Cronaca
Campobello di Mazara – Partono da Campobello di Mazara e si diramano in tutto il mondo le indagini sul patrimonio accumulato illegalmente dal defunto boss Matteo Messina Denaro. È in corso una vasta operazione di respiro internazionale coordinata dalla Direzione Distrettuale Antimafia di Palermo e condotta dai Finanzieri del Comando Provinciale della Guardia di Finanza, in esecuzione di un’ordinanza emessa dal GIP presso il Tribunale.
Tre le persone tratte in arresto. Sequestrati beni, società e disponibilità finanziarie per oltre 200 milioni di euro.
Le attività sono in corso di svolgimento – oltre che in Italia – anche in altre parti del mondo in stretta collaborazione e costante raccordo con i collaterali Organi giudiziari e di polizia.
Le indagini dei finanzieri del Gico del Nucleo di polizia economico-finanziaria di Palermo, coordinate dal procuratore Maurizio de Lucia, dall’aggiunto Vito Di Giorgio e dai sostituti Luisa Bettiol e Bruno Brucoli, partono dalla città che ha ospitato per anni il latitante Campobello di Mazara e si diramano in buona parte del mondo: ad Andorra, Spagna (nelle città di Malaga, Marbella, Benahavis e Puerto Banùs) e poi Gibilterra, Isole Cayman, Lussemburgo, Svizzera, Libano, Principato di Monaco.

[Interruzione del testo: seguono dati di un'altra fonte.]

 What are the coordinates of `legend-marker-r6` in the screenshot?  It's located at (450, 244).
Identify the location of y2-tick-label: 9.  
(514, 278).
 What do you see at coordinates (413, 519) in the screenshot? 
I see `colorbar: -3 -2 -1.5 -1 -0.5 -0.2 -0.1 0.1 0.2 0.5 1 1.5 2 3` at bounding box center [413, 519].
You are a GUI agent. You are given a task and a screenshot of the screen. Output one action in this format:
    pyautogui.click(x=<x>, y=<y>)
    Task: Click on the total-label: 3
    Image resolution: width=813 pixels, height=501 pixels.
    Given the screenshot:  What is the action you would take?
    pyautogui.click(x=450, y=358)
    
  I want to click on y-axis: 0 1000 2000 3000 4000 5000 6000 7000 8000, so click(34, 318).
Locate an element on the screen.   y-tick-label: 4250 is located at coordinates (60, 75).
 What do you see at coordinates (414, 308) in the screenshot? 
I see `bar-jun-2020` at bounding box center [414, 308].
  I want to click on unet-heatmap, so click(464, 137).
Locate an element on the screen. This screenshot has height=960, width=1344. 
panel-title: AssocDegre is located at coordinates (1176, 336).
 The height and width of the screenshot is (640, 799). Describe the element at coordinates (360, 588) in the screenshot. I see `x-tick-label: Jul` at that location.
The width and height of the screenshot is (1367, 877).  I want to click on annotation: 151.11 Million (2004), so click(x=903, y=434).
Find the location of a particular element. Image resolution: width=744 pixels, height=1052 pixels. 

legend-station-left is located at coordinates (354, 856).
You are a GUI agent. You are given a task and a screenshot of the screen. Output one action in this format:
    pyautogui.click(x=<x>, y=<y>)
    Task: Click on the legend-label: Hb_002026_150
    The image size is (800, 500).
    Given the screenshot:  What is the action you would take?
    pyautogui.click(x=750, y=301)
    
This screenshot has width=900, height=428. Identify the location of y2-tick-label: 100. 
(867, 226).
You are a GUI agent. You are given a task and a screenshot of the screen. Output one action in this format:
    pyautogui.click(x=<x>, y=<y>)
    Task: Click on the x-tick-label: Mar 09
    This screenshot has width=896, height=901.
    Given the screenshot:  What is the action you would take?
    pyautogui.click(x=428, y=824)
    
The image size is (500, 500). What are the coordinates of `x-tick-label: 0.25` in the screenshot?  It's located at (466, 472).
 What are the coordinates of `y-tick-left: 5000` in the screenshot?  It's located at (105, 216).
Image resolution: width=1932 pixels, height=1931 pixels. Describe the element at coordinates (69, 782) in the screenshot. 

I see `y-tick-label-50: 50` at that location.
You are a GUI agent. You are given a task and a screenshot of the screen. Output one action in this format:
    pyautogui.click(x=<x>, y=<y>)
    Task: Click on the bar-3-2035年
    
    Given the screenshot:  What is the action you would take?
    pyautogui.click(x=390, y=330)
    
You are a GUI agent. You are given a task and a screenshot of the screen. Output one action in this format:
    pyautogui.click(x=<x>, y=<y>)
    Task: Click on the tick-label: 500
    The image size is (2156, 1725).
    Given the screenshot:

L’operazione giunge al culmine di un’intensa attività investigativa che ha consentito di ricostruire un imponente patrimonio frutto del reimpiego, anche attraverso società off shore, di ingenti capitali derivanti da attività di narcotraffico, prosperate – già a partire dagli anni ’80 – sotto l’egida di Cosa Nostra Trapanese e nell’interesse del suo stesso vertice, Matteo Messina Denaro.
Indetta conferenza stampa alle ore 11.00 di oggi (28 maggio 2026), alla presenza del Procuratore Nazionale Antimafia e Antiterrorismo, Dott. Giovanni Melillo, e del Procuratore della Repubblica di Palermo – Dott. Maurizio de Lucia.
Si precisa che, in attesa di giudizio definitivo, trova applicazione, per tutti gli indagati, il principio della
presunzione di innocenza.
«Esprimo il mio plauso alla Direzione distrettuale antimafia di Palermo e alla Guardia di Finanza per la straordinaria operazione che ha portato al sequestro di beni riconducibili a Matteo Messina Denaro. Un risultato di grande rilievo nel contrasto alla criminalità organizzata e ai suoi interessi economici, frutto di un efficace lavoro investigativo internazionale. La lotta alla mafia non conosce pause e l’esito di oggi ne rappresenta una concreta e importante conferma». Lo dichiara il presidente della Regione Siciliana, Renato Schifani.